In the simplest case, an entry in the priority queue will be a tuple (priority_number, data). Here's a dummy example of how to use it:

import random
from queue import PriorityQueue


def generate_items():
	items = ['a', 'b', 'c', 'd', 'e', 'f', 'g', 'h']
	priorities = [2, 1, 3, 3, 0, 1, 1, 2]

	return items, priorities


if __name__ == '__main__':
	items, priorities = generate_items()

	print('Items/Priorities')
	for item, priority in zip(items, priorities):
		print((item, priority))
	
	q = PriorityQueue()
	
	# We add items to priority queue in the order they're listed
	# a -> b -> c -> ...
	for item, priority in zip(items, priorities):
		q.put((priority, item))

	# Let's get items from the priority queue one by one
	# They will be printed in the order of their priority
	print('Getting items from the priority queue')
	while not q.empty():
		next_item = q.get()
		print(next_item)



And here's the output:

Items/Priorities
('a', 2)
('b', 1)
('c', 3)
('d', 3)
('e', 0)
('f', 1)
('g', 1)
('h', 2)

Getting items from the priority queue
(0, 'e')
(1, 'b')
(1, 'f')
(1, 'g')
(2, 'a')
(2, 'h')
(3, 'c')
(3, 'd')

Note that by default, the lower the value of the priority number, the higher the priority of the entry. That is priority 0 is higher than priority 1.

Technically, PriorityQueue is implemented using a min-heap data structure. That means the smallest priority value always comes out first. If we want to reverse this, we can simply use the negative of the priority value when adding elements to the queue.

As a more robust solution, we can wrap our queue items in a custom class with overloaded comparison operators implemented to give us the desired ordering.
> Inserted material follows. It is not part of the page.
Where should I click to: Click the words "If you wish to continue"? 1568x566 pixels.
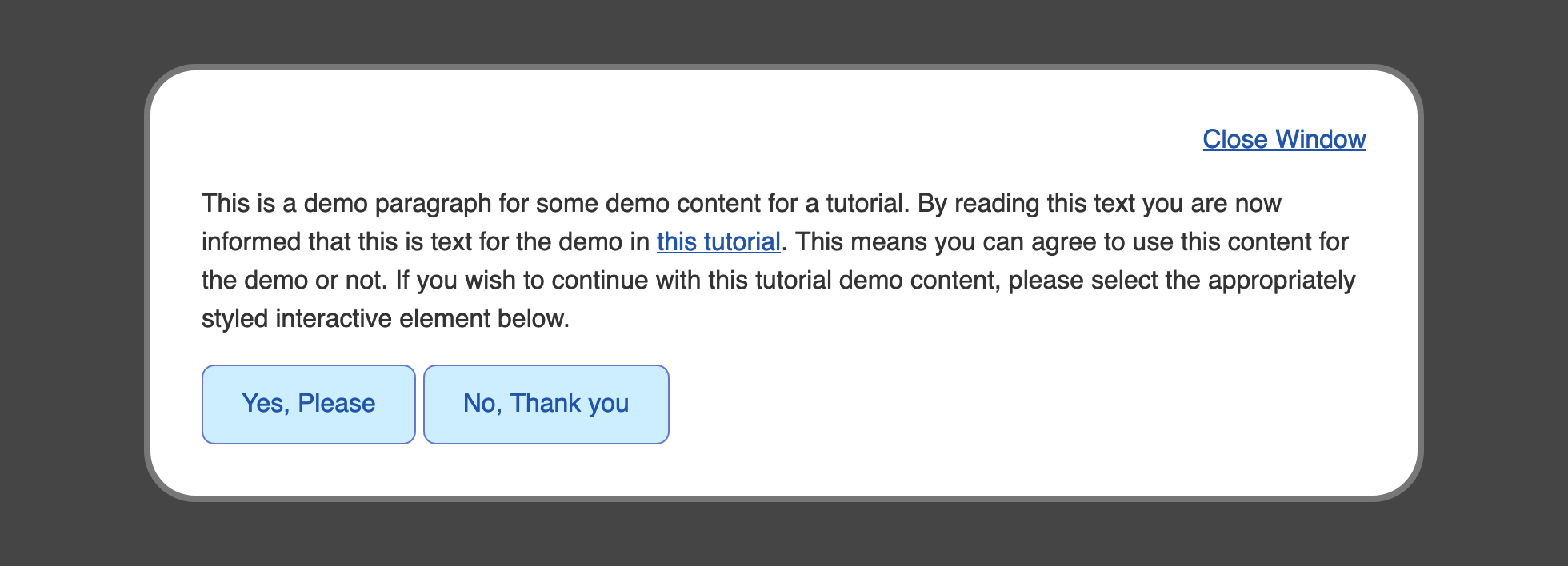[523, 280]
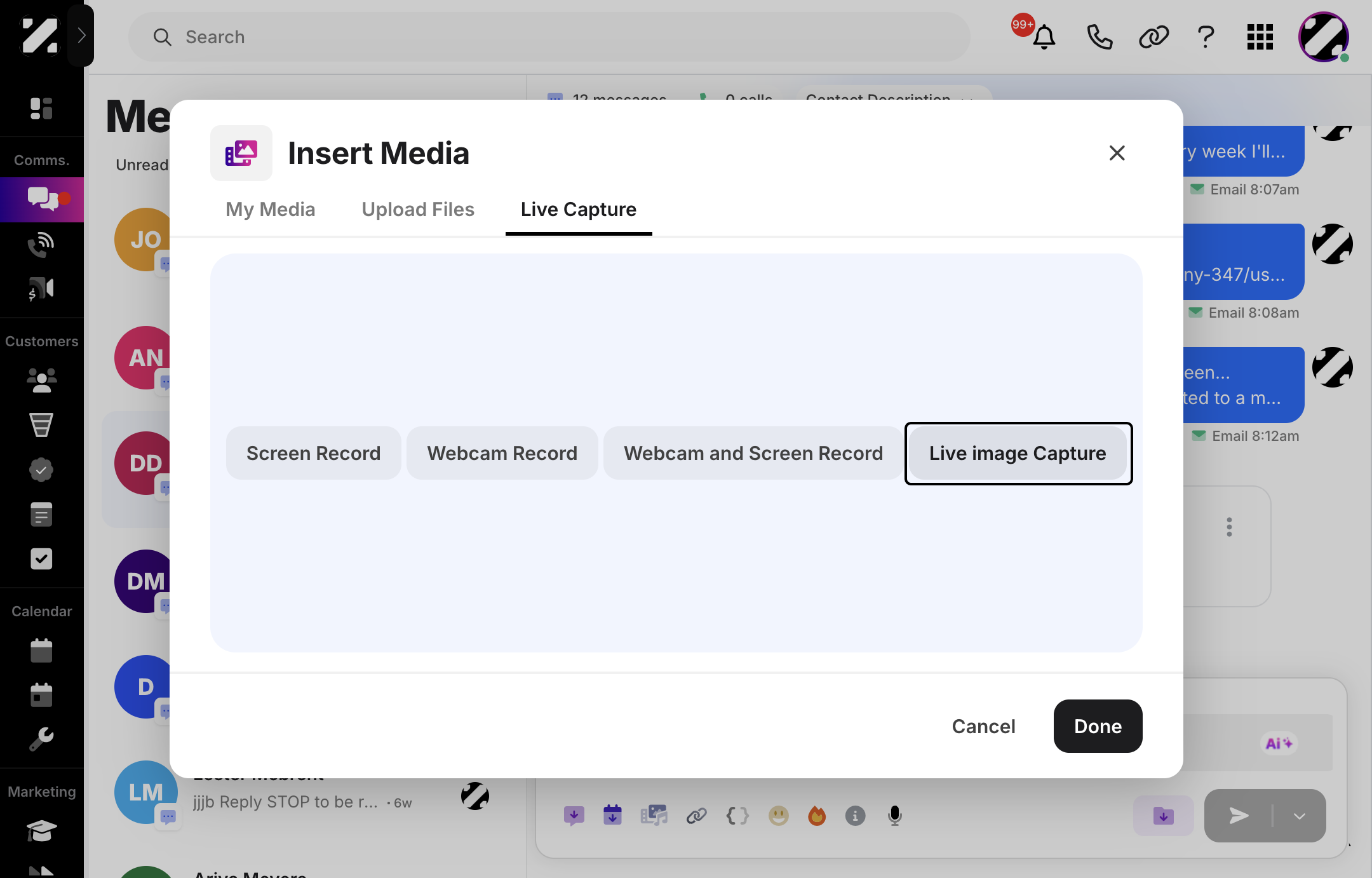
Task: Open the apps grid icon
Action: (x=1260, y=37)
We'll use priority queue this way in our next example.

Resolving equal priorities and order stability

Let's consider a more involved example. We'll use it to reveal two important problems with our tuple-based solution from the previous section.

Assume we have a customer support center, and we want to implement a queueing policy that prioritizes requests from older customers (those who signed up for our service earlier). To make it more fair, we also want the queue to be stable with respect to the insertion order - if two or more customers with the same priority are in the queue, we must serve them in the order of arrival.

To make things more realistic, each item we push to the queue be an instance of the Task class. It will contain a reference to a customer and some details about their request. For prioritization, we'll simply use the year of signup.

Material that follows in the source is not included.